** Start DOCUMENT TEXT **

This technology has been around for more than five decades. It will be here for five more.

The OSEMN Model

Data Science Is OSEMN

The field of data science employs a practical definition devised by Hilary Mason and Chris H. Wiggins [1].

OSEMN (pronounced “awesome”) defines data science in five steps:

  1. Obtaining data
  2. Scrubbing data
  3. Exploring data
  4. Modeling data
  5. iNterpreting data

OSEMN: Expectation vs Reality

The OSEMN model shows data science as an iterative, nonlinear process

In practice, you move back and forth between steps. After modeling, you may return to scrubbing to adjust features.

The OSEMN Steps

Download, query APIs, extract from files, or generate data yourself.

Common formats: plain text, CSV, JSON, HTML, XML

Clean the data before analysis:

  • Filter lines
  • Extract columns
  • Replace values
  • Handle missing data
  • Convert formats

80% of data project work is in cleaning the data.

Get to know your data:

  • Look at the data
  • Derive statistics
  • Create visualizations

Create statistical models:

  • Clustering
  • Classification
  • Regression
  • Dimensionality reduction

Draw conclusions, evaluate results, and communicate findings.

This is where human judgment matters most.

Getting Started

Setting Up Your Environment

Docker: Your Portable Environment

We use Docker to ensure everyone has the same environment with all necessary tools.

What is Docker?

  • A Docker image bundles applications with their dependencies
  • A Docker container is an isolated environment running an image
  • Like a lightweight virtual machine, but uses fewer resources

Why Docker for this course?

  • Consistent environment across Windows, macOS, and Linux
  • All tools pre-installed and configured
  • No dependency conflicts
  • Easy to reset if something goes wrong

Installing Docker

  1. Download Docker Desktop from docker.com

  2. Install and launch Docker Desktop

  3. Open your terminal (or Command Prompt on Windows)

  4. Pull the course Docker image:

$ docker pull lucascordova/dataeng

Running the Docker Container

Run the Docker image:

$ docker run --rm -it lucascordova/dataeng

You are now inside an isolated environment with all the necessary command-line tools installed.

Test that it works:

$ cowsay "Data engineering is awesome!"

** End DOCUMENT TEXT **
** Start MATERIAL **

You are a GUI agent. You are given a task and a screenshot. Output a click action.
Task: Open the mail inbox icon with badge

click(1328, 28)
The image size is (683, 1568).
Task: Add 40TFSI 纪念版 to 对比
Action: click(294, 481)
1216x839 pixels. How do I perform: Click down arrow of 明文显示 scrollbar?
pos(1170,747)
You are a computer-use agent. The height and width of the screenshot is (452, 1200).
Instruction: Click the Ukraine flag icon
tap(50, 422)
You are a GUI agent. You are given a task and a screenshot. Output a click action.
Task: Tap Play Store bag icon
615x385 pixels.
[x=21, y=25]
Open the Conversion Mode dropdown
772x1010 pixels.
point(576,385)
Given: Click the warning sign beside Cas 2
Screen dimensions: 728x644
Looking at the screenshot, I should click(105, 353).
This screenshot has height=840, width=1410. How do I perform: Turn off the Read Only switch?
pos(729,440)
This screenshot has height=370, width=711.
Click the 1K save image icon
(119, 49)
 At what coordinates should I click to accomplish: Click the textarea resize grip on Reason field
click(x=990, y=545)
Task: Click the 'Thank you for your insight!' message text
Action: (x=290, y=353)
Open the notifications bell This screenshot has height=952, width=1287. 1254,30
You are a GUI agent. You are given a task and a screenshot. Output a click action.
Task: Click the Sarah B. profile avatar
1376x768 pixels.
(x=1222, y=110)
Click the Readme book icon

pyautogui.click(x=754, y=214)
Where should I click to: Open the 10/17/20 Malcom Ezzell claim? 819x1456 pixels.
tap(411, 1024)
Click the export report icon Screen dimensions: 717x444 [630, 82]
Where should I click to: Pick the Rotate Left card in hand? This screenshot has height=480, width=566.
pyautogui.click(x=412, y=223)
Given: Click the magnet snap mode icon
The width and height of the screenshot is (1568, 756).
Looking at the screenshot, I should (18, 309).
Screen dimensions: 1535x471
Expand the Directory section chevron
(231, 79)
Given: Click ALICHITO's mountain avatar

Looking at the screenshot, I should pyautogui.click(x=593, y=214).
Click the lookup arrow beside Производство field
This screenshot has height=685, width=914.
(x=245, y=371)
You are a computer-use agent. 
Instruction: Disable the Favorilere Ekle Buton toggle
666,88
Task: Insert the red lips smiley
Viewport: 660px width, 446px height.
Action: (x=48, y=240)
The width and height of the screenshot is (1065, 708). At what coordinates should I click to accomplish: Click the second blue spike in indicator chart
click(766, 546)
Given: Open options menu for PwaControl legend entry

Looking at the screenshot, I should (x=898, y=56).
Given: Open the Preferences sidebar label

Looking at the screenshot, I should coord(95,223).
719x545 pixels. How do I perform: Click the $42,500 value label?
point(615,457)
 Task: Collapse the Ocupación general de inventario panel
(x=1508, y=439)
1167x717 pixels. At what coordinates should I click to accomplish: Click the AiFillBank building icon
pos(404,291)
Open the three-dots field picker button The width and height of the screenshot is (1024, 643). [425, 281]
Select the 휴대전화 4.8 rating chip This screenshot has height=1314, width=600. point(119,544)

** End MATERIAL **

• **WRITTEN TASKS**:
• 1. Quote the data science text word for word, starting with "In practice, you" and going on through "generate data yourself.".
• 2. Print the part of the records starting with the line with "Task: Insert the red lips smiley" and going on through the last line of the records, character for character.
The records have no connection to the text about data science and Docker.

• **RESULTS OF THE TASKS**:
• 1.
In practice, you move back and forth between steps. After modeling, you may return to scrubbing to adjust features.

The OSEMN Steps

Download, query APIs, extract from files, or generate data yourself.

• 2.
Task: Insert the red lips smiley
Viewport: 660px width, 446px height.
Action: (x=48, y=240)
The width and height of the screenshot is (1065, 708). At what coordinates should I click to accomplish: Click the second blue spike in indicator chart
click(766, 546)
Given: Open options menu for PwaControl legend entry

Looking at the screenshot, I should (x=898, y=56).
Given: Open the Preferences sidebar label

Looking at the screenshot, I should coord(95,223).
719x545 pixels. How do I perform: Click the $42,500 value label?
point(615,457)
 Task: Collapse the Ocupación general de inventario panel
(x=1508, y=439)
1167x717 pixels. At what coordinates should I click to accomplish: Click the AiFillBank building icon
pos(404,291)
Open the three-dots field picker button The width and height of the screenshot is (1024, 643). [425, 281]
Select the 휴대전화 4.8 rating chip This screenshot has height=1314, width=600. point(119,544)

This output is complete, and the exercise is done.